So, another reason we worry is that Dr. McGorry says "antipsychotic medications are not supported as first line therapy" or "that means not commencing with antipsychotic medication in the UHR group" both of which say that they’re not going to start with antipsychotics. He doesn’t say, "we’re not going to use antipsychotics in the UHR group unless they develop a frank psychotic break." That’s what we want to hear. It can’t be that they don’t understand what we’re asking for. He and Dr. Yung are both obviously smart people.

The only studies that show sustained positive effect from a non-medication intervention in UHR are his preliminary Fish Oil study and the British CBT study. His own most recent study didn’t even show that they could identify the UHR group, much less the effectiveness of interventions. So I [we] hear his response as overstating the effectiveness of the "safer alternatives" and keeping his options open to use antipsychotics later like he has before. Because of his track record with evasion [Seroquel trial, belated publication of negative results] and his generally vague, condescending rhetoric, he’ll just have to live with the fact that I [we] don’t totally trust him [nor do his fellow Australian psychiatrists].

McGorry’s equivocation  matters beyond the boundaries of EPPIC and Australia. It’s the UHR patients that excite people like the NIMH’s Dr. Insel who mentions McGorry’s program repeatedly along with personalized medicine and neuroimaging as the leading edges of neuroscience. In spite of the opposition, Dr. Kupfer’s DSM-5 committee is still considering adding their version of UHR to the manual [in so far as I know]. With no clear statement from Dr. McGorry, he’s colluding with the real possibility of medicating these patients world-wide – "off label." If psychiatrists are using Atypical Antipsychotics to treat Anxiety Disorders [nothing is simple anymore…] and "Bipolar Kids," they’ll use them for people that remotely resemble these UHR patients given half a chance.

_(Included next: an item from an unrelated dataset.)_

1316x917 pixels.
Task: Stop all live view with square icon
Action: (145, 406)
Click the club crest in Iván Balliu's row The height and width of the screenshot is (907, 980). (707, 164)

Dr. McGorry knows that the antipsychotic drugs are over-prescribed:
    …at our PACE clinic in Melbourne 27% of the patients referred have already been prescribed antipsychotic medication by primary care physicians.
He says:
    While the provision of care for young people with subthreshold psychotic symptoms [UHR or ultra-high risk] is not the focus of the Australian reforms, the fact that such patients will not be denied help if they seek it has prompted controversy in some quarters and seems to be the main issue that troubles Dr Frances. This seems driven by his fear that they will be more likely to receive antipsychotic medication. In fact the opposite is much more likely to be the case.
What we’re wanting from him as an exemplary program is to go beyond much more likely and say they won’t do it except maybe as a part of a registered study approved by an ethics board. A country-wide government funded program is no place keep the door open for going "off label." And that’s what my interest in this fuss is all about…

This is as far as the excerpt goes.